- **SELECTED EXTRACT**
By Jack Karnes
Northeast High School
Young people have enough to deal with. There is the rite of passage; there is dealing with college and its financial obligation; there is dating and other interpersonal drama; there is peer pressure; and there are family or immigration issues.
Add a toxic political environment and social upheavals, and what you get is an anxious generation with underlying mental-health issues.
Mental health is hurting today’s youth more than ever before, and what’s concerning is that many young people are silent about issues surrounding mental health. At Northeast High School, most students when asked about their mental health, hesitated to be open about it.
“I’m very anxious, to be honest, very anxious,” said sophomore, Dhebora Castro. “I think it’s just life.”
Said Angelita Seak, a junior: “Society makes me anxious because I feel like I have to live up to certain standards or do certain things that people in society want me to do.”
For Latino students, the heated political debate over immigration has created much angst and anxiety and may be contributing factors to mental health issues.
The Trump Administration’s recent travel ban and crackdown at the southern border have created a host of problems and headaches for legal and illegal immigrants.
Of 13 Hispanic students interviewed for this story, four had anxiety issues caused by loved ones having been deported by ICE. Two of those students have relatives who were born in this country, natural citizens of the U.S., who were deported. Three more fear that friends or family could be returned to the country of their origin.
Such fear, the students say, is causing undue stress that is affecting their daily lives.
Some Latino students in Philadelphia, a city where ICE isn’t largely strong, believe they are failing classes due to mental-health issues caused by the threat of deportation.
And it isn’t just Latino students being affected.
Out of the 22 students of Middle Eastern descent interviewed for this story, all but three have families living in that region. Many of them facing war, terrorism and upheavals daily.
“I wish I could visit [my home country],” said one such student at Northeast High. “I wish I could know they were okay. I wish I knew if they were still alive. My grandmother and all my cousins and uncles and aunts, they could all be dead. It’s always weighing on my mind. They can’t get here, and if I go visit, I might not be able to come back.”
Of the 19 students with family in the Middle East, nine say that they show, or have shown, symptoms of depression.
Dawn Cohen, a psychology teacher at Northeast High, said: “It’s easy, for me, at least, to recognize anxiety, to recognize any forms of depression. Depression can be situational — if something’s happening that they’re having difficulty dealing with.”
Whether it’s moving into adulthood, or dealing with interpersonal relationships, most teenagers in America struggle.
Not everyone shares the same struggles, however. Some students must cope with existential issues that can affect their mental health.

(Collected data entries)
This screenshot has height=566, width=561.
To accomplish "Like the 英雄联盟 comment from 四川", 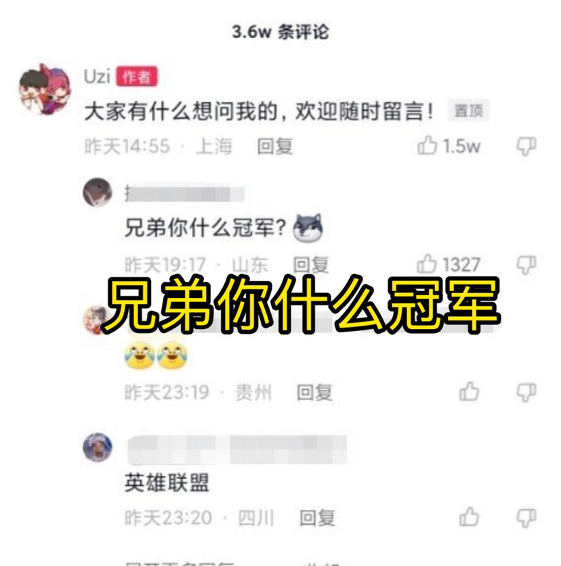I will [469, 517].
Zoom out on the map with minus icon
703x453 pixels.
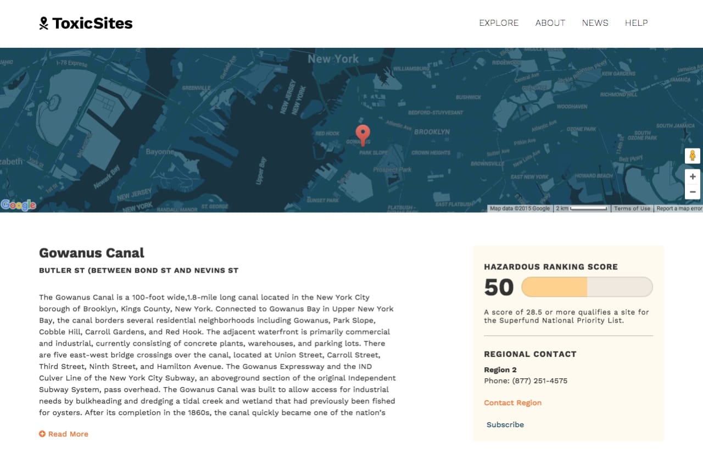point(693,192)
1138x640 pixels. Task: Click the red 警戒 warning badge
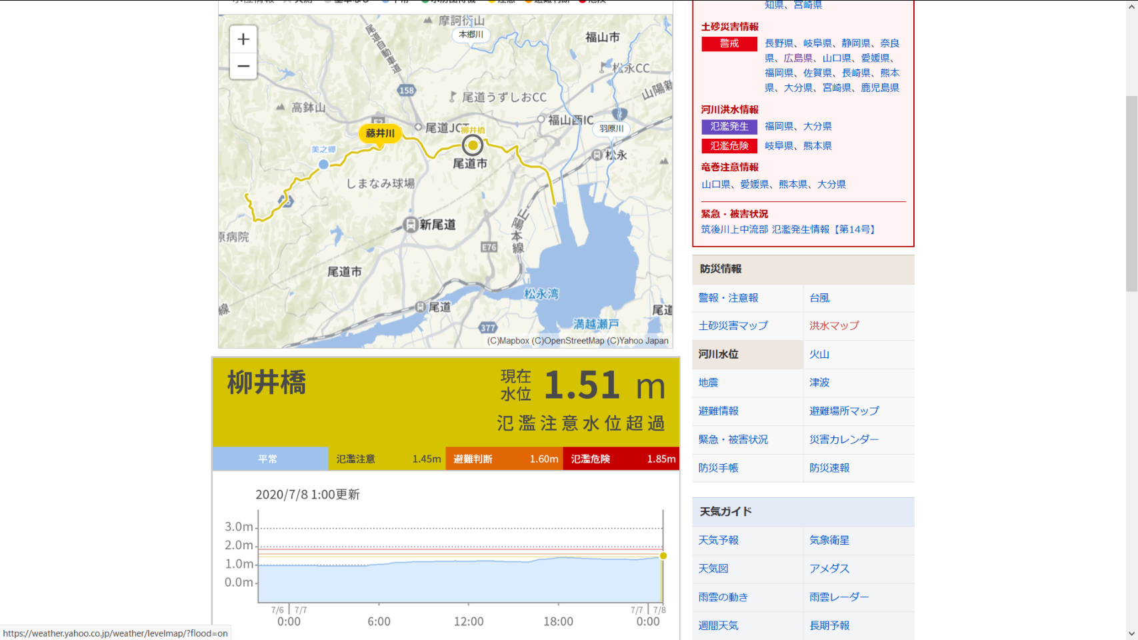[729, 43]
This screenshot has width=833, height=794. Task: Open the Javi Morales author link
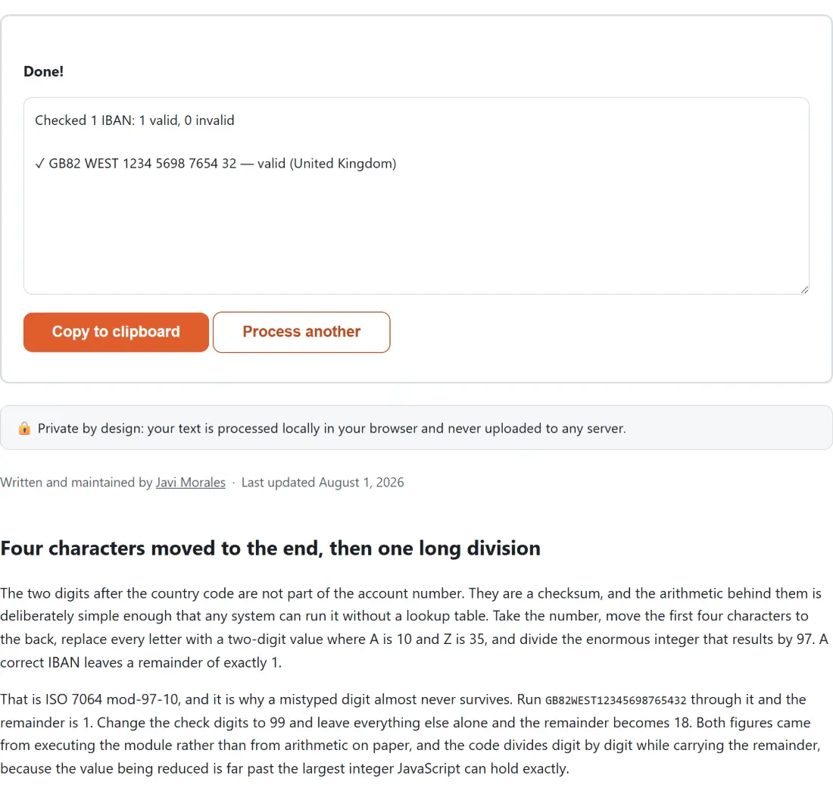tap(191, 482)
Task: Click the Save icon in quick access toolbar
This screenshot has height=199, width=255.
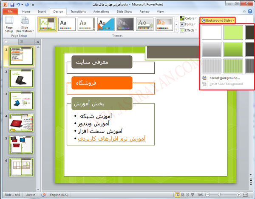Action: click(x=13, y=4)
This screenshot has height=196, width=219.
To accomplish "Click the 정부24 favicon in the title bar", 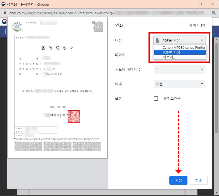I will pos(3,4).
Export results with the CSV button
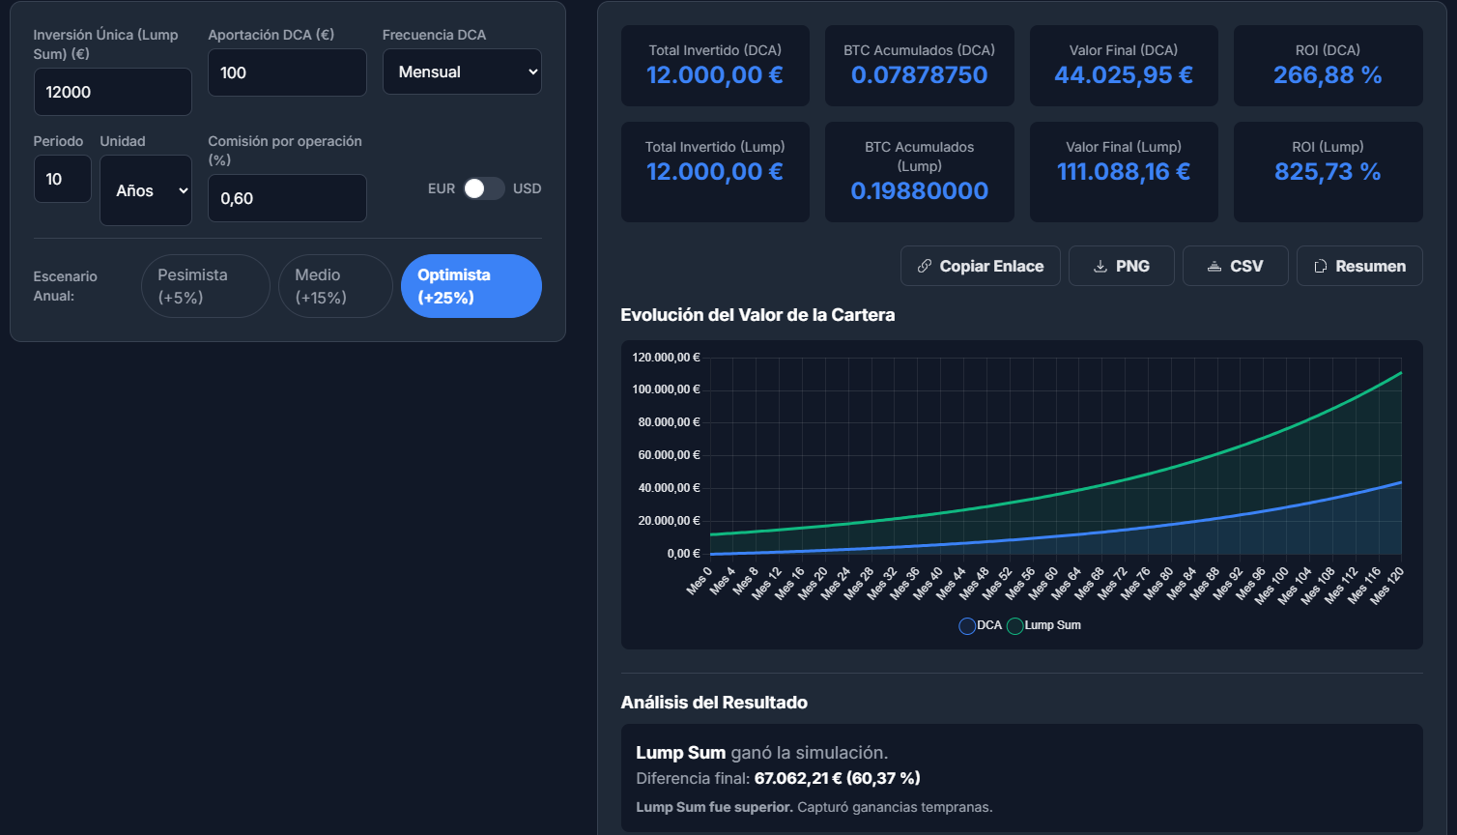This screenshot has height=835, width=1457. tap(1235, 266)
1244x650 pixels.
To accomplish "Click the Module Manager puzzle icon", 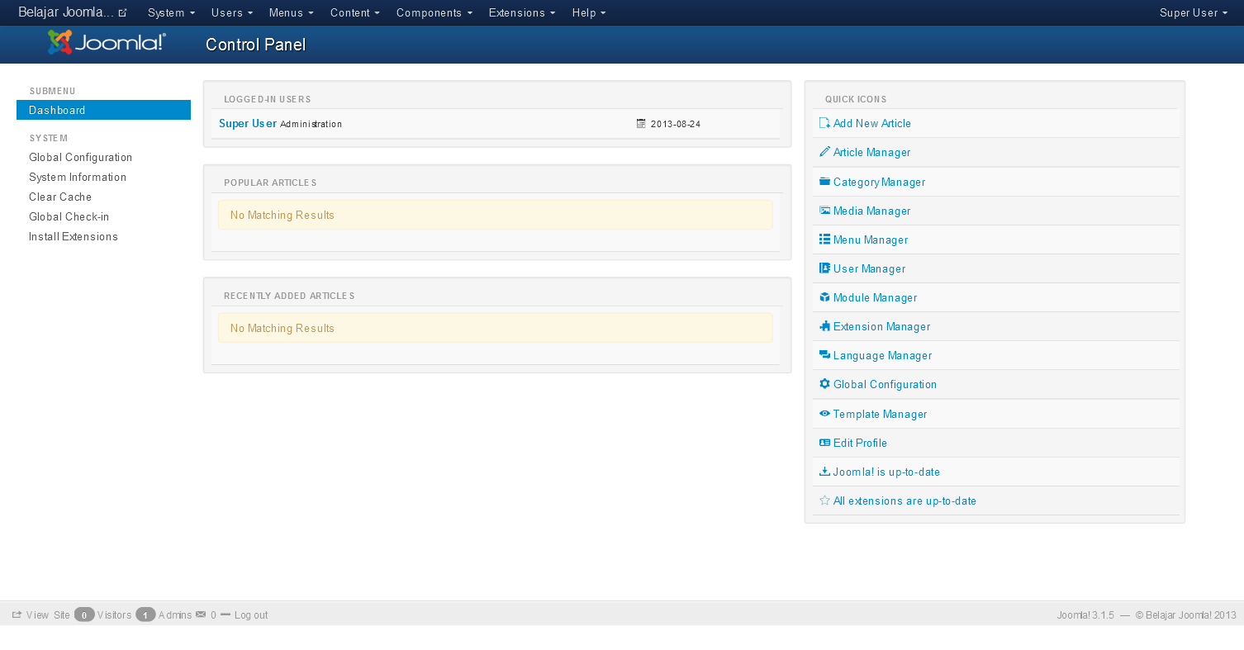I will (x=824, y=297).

==

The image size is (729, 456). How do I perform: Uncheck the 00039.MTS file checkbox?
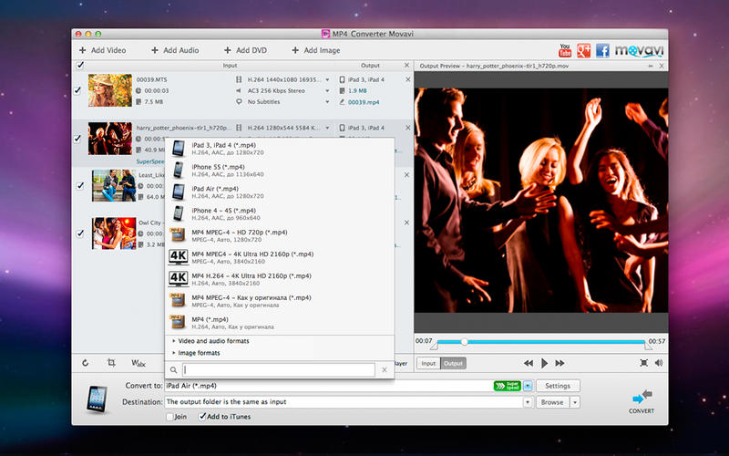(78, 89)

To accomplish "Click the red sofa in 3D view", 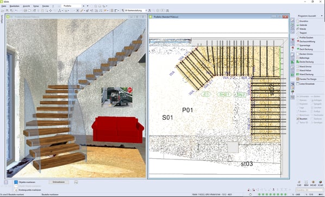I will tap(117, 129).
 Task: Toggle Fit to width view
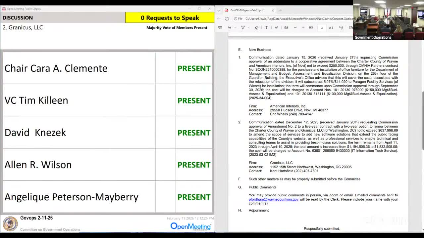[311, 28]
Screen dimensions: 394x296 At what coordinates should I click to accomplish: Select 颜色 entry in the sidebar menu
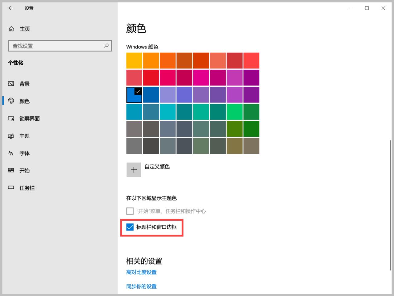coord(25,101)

---

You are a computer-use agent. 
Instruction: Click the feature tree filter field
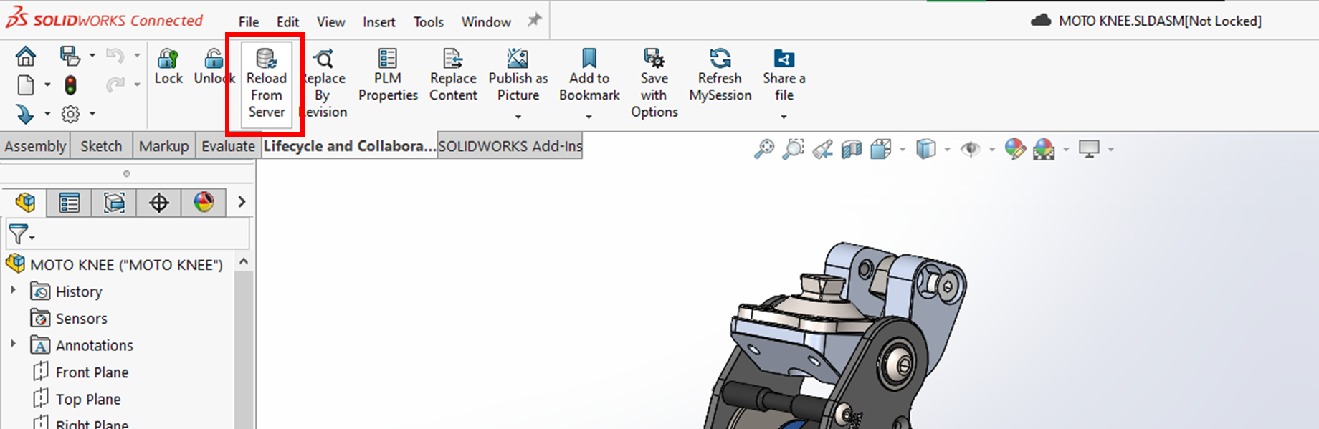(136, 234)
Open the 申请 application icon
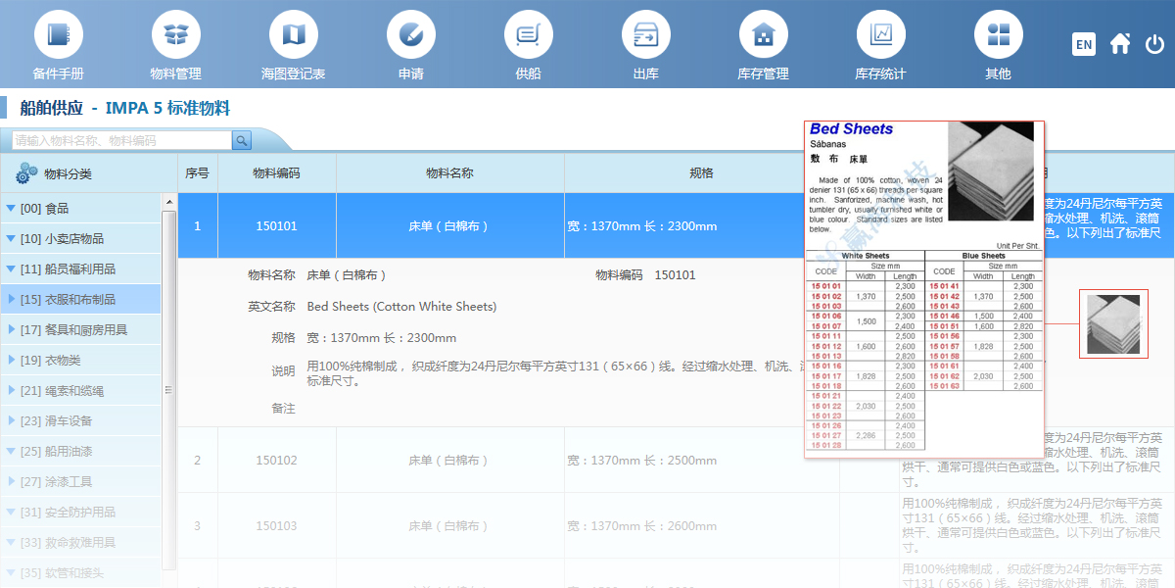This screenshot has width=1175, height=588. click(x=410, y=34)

- **TASK OBJECTIVE**
In the article on student mental health, how many of the 13 Hispanic students interviewed had anxiety issues caused by loved ones being deported by ICE? The rows have nothing to do with the article.

- **TASK RESPONSE**
Four